When Wikimedia first started experiencing high-profile datacenter failures I looked at it as an opportunity for datacenter operators to learn from the experience of others. But with this most recent outage, caused by a fiber optic cable being severed outside Wikimedia’s Florida datacenter I find that my perspective has changed.
The takeaway from the latest failure, especially when held up in context with the previous outages, is that a reliable datacenter is not a good candidate for crowdsourcing, at least when the primary purpose of the datacenter is an outward facing professional interface to the public.
Wikimedia has developed some of their own monitoring tools and implemented commercial applications designed to minimize downtime, but they suffer from a much exaggerated version of a primary issue in commercial datacenters; funding. Datacenter disaster recovery and business continuity solutions are expensive, and while Wikimedia has gotten some significant cash contributions along with services and equipment targeted to their datacenters, operational issues come first, with DR/BC considerations, by necessity, not taking primary focus.
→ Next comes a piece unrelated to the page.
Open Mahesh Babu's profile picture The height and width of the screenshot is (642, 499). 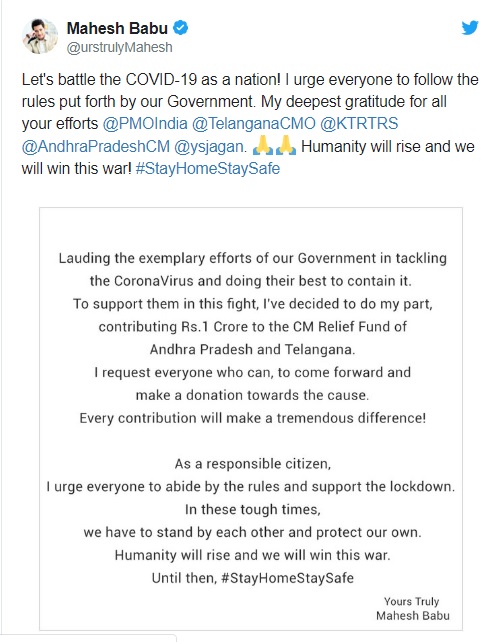coord(40,36)
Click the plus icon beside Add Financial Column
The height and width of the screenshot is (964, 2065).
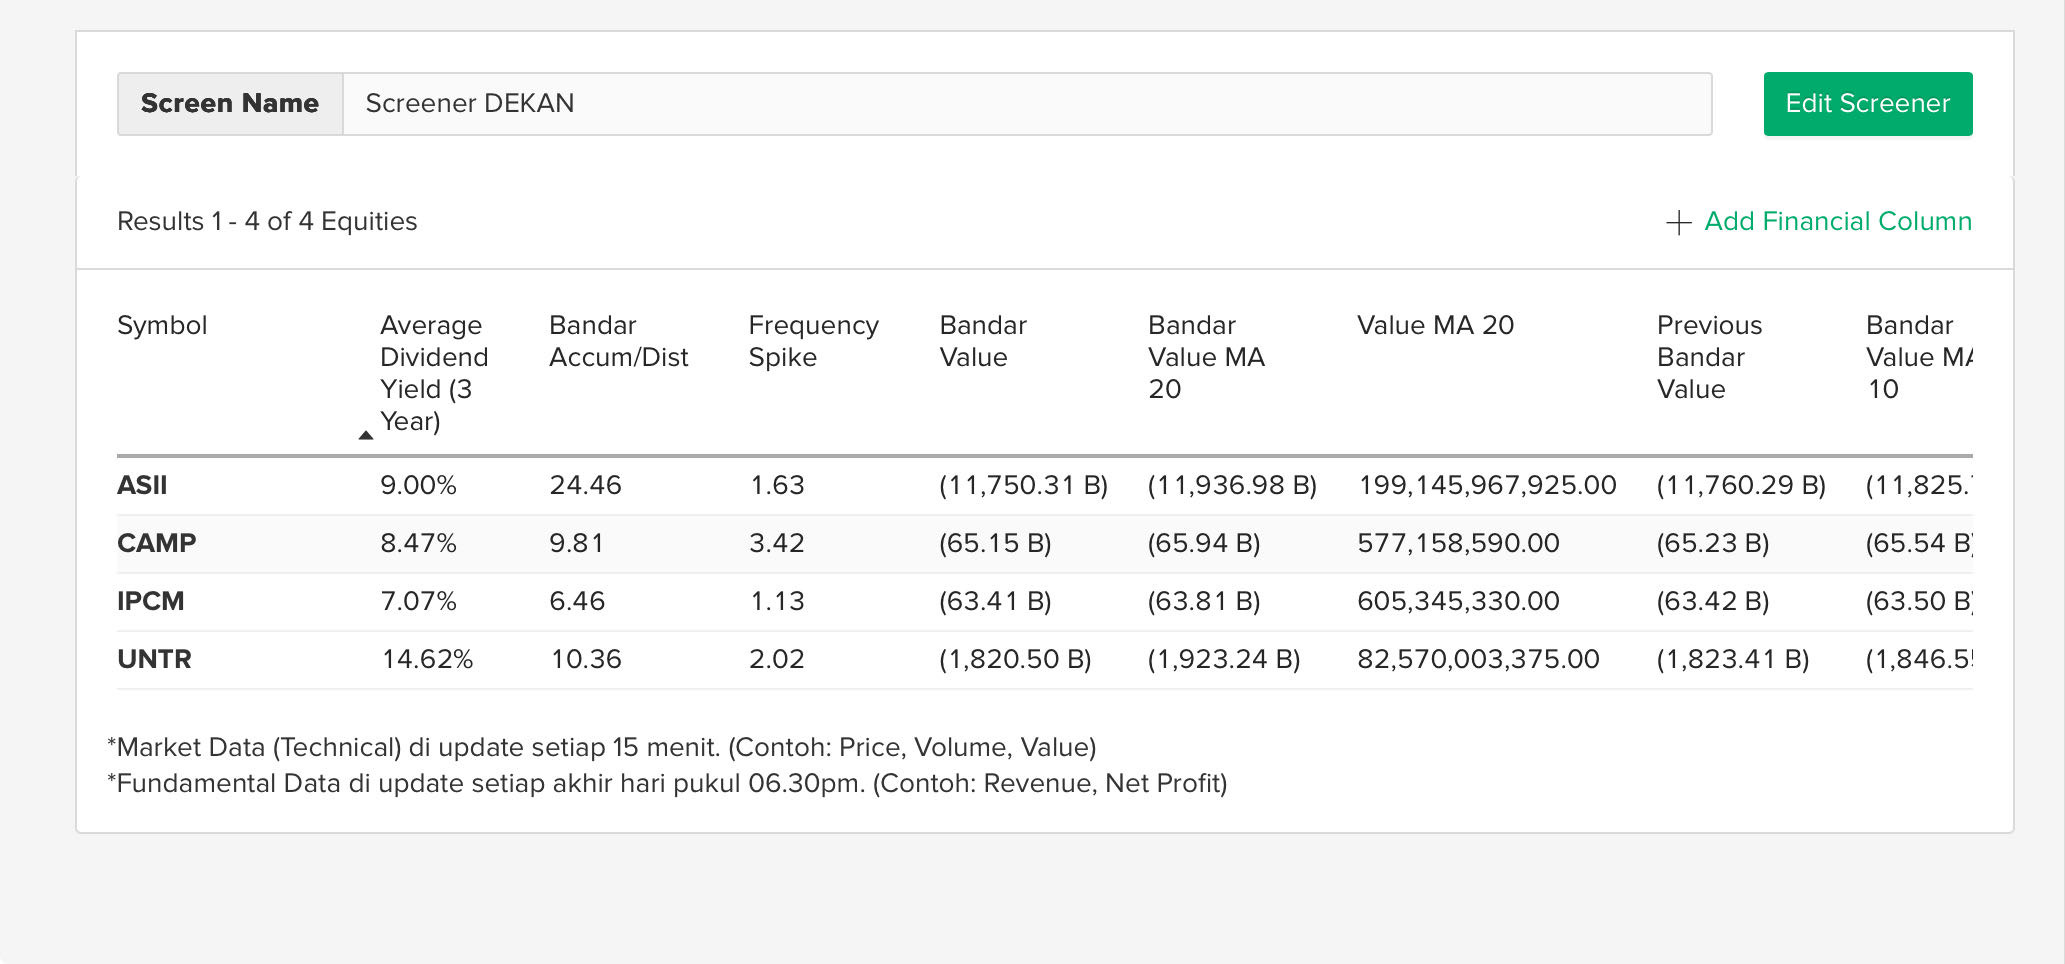click(x=1678, y=222)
The most recent outage is a very clear example of the problem; network connection gets cut, datacenter disappears from view. A commercial operation with a DR/BC process in place, would have allowed for this eventuality in a number of ways. The simplest would have been multiple carriers supported in the datacenter; different providers, routed in to the facility over different physical connections so that the simple problem that caused Wiki’s outage would have been address by internal routing and resulted only in a blip in the services being provided by the datacenter.
More complete DR/BC solutions can go as far as clustering and replication services at separate datacenters, with the backup datacenter coming online when the primary facility goes offline, automatically. Obviously, solutions of this nature, that require hardware replication, are considerably more expensive, and impractical for an organization like Wikimedia, given their funding concerns.
Wikimedia does have a disaster recovery site, in Ashland, VA, but there is a big difference between having a disaster recover site, where you can eventually restore services from other locations if there is a problem, and the real-time, minimal service interruption disaster recovery/business continuity solution that minimizes (or completely removes) the potential impact on the datacenter user. While not meaningless to Wikimedia, this latest outage is just an example of a failure potential that every datacenter operator was already aware of and should have plans in place to remediate.